Alexandra Krings war eine Kämpferin im Schnee – jetzt ist die frühere Snowboarderin im Alter von nur 51 Jahren gestorben. Die Frau von Ex-Biathlet Peter Angerer (66) hinterlässt eine große Lücke.

Deutsche Olympia-Legende trauert

Österreichische Medien berichten, dass die Ex-Wintersportlerin an einer schweren Krankheit litt, der sie nun erlag. Woran genau und wann sie starb, ist bisher nicht bekannt.

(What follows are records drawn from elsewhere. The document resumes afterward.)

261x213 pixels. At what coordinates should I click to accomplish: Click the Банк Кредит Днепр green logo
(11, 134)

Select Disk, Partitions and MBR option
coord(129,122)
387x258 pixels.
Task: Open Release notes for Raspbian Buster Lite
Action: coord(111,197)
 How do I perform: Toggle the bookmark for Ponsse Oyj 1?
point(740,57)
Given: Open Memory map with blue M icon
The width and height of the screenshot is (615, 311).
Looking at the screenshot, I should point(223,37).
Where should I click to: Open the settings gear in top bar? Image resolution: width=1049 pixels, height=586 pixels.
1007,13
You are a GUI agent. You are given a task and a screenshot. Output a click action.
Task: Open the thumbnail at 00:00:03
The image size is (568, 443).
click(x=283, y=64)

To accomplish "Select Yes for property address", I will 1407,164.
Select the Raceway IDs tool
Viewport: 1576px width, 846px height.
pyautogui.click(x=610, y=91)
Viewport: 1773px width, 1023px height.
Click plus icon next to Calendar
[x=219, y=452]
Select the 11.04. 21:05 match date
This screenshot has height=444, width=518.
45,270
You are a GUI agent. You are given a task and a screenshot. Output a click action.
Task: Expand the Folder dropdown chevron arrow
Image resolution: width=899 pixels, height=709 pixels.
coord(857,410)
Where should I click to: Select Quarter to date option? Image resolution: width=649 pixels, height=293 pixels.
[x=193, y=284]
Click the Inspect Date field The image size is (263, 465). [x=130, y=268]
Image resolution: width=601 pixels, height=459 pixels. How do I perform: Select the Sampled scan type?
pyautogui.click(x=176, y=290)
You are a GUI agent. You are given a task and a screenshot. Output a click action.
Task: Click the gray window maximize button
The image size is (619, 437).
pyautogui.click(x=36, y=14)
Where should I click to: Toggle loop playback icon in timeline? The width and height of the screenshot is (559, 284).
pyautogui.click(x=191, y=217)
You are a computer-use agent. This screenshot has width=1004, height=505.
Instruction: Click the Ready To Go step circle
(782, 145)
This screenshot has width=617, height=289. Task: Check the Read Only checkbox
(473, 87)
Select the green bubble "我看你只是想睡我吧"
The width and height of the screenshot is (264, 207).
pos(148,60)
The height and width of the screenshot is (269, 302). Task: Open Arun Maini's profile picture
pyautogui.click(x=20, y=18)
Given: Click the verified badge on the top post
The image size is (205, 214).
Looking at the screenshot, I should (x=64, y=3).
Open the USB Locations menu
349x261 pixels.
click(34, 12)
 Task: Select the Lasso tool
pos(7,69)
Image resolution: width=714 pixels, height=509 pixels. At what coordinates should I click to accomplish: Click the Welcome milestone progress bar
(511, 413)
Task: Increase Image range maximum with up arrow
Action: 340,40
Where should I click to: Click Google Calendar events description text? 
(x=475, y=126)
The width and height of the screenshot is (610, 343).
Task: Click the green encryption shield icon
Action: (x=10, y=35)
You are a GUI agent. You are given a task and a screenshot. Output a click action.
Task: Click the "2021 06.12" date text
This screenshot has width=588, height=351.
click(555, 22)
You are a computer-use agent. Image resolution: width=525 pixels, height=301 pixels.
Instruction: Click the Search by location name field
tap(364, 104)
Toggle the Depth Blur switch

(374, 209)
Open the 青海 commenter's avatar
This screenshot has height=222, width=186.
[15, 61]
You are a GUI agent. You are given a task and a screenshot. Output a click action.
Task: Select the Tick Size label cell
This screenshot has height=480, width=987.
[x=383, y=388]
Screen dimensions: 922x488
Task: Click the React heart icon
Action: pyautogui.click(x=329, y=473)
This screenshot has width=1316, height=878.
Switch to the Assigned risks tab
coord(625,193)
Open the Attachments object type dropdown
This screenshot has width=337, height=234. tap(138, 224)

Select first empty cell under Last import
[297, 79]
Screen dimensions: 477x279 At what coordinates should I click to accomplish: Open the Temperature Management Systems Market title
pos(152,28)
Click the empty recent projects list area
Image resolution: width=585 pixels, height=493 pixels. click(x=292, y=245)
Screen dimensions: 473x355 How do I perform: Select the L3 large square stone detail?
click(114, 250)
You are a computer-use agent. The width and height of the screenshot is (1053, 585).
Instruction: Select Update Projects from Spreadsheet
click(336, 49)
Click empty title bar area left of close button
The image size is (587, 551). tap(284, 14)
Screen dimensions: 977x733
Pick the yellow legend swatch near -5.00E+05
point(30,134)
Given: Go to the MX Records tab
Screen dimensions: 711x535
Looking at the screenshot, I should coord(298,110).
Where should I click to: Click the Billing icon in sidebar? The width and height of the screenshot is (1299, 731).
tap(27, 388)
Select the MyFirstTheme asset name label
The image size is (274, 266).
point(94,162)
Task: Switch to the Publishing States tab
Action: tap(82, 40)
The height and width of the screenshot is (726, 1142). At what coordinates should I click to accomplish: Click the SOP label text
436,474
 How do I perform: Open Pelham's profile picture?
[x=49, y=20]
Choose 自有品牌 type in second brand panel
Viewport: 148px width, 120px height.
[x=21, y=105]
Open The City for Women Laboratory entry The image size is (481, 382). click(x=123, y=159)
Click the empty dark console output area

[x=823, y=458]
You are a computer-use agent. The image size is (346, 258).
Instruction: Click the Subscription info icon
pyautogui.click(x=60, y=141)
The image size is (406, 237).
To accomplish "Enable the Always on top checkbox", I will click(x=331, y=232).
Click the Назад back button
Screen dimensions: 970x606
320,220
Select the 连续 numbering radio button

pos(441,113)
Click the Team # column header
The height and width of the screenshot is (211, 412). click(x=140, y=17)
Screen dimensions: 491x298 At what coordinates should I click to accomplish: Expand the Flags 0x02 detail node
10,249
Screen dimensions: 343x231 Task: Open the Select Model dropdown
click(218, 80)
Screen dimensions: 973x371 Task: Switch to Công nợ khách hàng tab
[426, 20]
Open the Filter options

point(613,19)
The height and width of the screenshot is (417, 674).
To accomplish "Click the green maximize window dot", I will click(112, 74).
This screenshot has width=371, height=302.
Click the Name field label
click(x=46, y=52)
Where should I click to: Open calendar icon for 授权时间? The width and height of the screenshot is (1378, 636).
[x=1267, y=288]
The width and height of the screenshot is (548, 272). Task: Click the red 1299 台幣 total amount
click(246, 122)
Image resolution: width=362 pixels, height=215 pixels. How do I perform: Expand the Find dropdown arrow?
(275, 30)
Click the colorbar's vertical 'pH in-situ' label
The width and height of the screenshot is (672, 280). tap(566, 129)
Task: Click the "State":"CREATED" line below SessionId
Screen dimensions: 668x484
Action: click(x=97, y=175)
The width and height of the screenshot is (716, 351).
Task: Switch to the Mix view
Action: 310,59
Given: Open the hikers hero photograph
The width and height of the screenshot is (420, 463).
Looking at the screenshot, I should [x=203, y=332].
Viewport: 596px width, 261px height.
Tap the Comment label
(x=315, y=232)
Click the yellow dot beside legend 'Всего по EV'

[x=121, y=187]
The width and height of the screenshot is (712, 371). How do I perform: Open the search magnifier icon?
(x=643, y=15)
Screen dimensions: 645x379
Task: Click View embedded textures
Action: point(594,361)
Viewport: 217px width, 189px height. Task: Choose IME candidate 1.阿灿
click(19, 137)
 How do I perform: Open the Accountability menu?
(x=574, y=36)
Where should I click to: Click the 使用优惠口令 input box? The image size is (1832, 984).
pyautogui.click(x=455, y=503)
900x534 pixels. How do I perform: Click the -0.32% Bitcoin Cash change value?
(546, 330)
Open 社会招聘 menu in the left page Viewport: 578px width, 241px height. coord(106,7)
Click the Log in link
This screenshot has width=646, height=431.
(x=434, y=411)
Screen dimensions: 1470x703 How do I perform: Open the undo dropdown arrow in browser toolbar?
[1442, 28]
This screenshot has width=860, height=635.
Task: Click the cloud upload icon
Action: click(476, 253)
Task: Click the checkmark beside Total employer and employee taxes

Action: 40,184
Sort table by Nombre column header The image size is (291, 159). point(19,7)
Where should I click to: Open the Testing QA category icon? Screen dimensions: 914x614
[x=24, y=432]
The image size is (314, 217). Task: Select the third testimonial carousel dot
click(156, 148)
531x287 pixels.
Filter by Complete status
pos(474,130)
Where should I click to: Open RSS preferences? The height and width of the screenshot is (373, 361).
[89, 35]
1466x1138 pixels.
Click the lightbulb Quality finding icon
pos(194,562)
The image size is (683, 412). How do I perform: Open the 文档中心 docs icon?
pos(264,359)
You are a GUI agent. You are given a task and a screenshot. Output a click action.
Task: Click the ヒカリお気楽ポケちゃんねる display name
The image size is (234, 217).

Die österreichische Sports-Staatssekretärin Michaela Schmidt (42/SPÖ) sprach der Familie ihr Beileid aus. Sie erklärte: „Mit großer Trauer und Bestürzung habe ich heute vom viel zu frühen Tod von Alexandra Krings erfahren. Im Alter von nur 51 Jahren ist die Snowboard-Pionierin von uns gegangen, die durch ihre fulminanten sportlichen Leistungen und ihre freundliche Art für den Snowboard-Sport begeistert hat.“

Alexandra Krings (hier 1997)

Foto: Imago

Krings schrieb Wintersport-Geschichte. In ihrer Premierensaison 1994/1995 wurde sie im Riesenslalom Dritte im Gesamt-Weltcup. 1996 holte sie in Japan ihren einzigen Weltcupsieg. Insgesamt startete sie 108-mal im Weltcup, neunmal stand sie auf dem Podest.

Schmidt sagte weiter: „Meine Gedanken sind in dieser schweren Stunde bei ihrer Familie und ihren Freundinnen und Freunden.“

Ehe mit Peter Angerer

Krings war mit Peter Angerer verheiratet. Der frühere deutsche Biathlet gab sein Weltcup-Debüt 1980. Bei den Olympischen Spielen 1980 in Lake Placid holte er Bronze. Vier Jahre später in Sarajevo gewann er Gold, Silber und Bronze. 1988 in Calgary kam noch einmal Silber dazu.

In der Saison 1982/83 triumphierte Angerer im Gesamt-Weltcup, 1983/84 und 1985/86 wurde er Zweiter. Dazu holte er bei Weltmeisterschaften zweimal Silber und dreimal Bronze.

Auch die Schwestern von Alexandra Krings, Heidi und Doresia, gehörten zu den erfolgreichen Snowboarderinnen Österreichs.

Krings hinterlässt einen Sohn (Luis).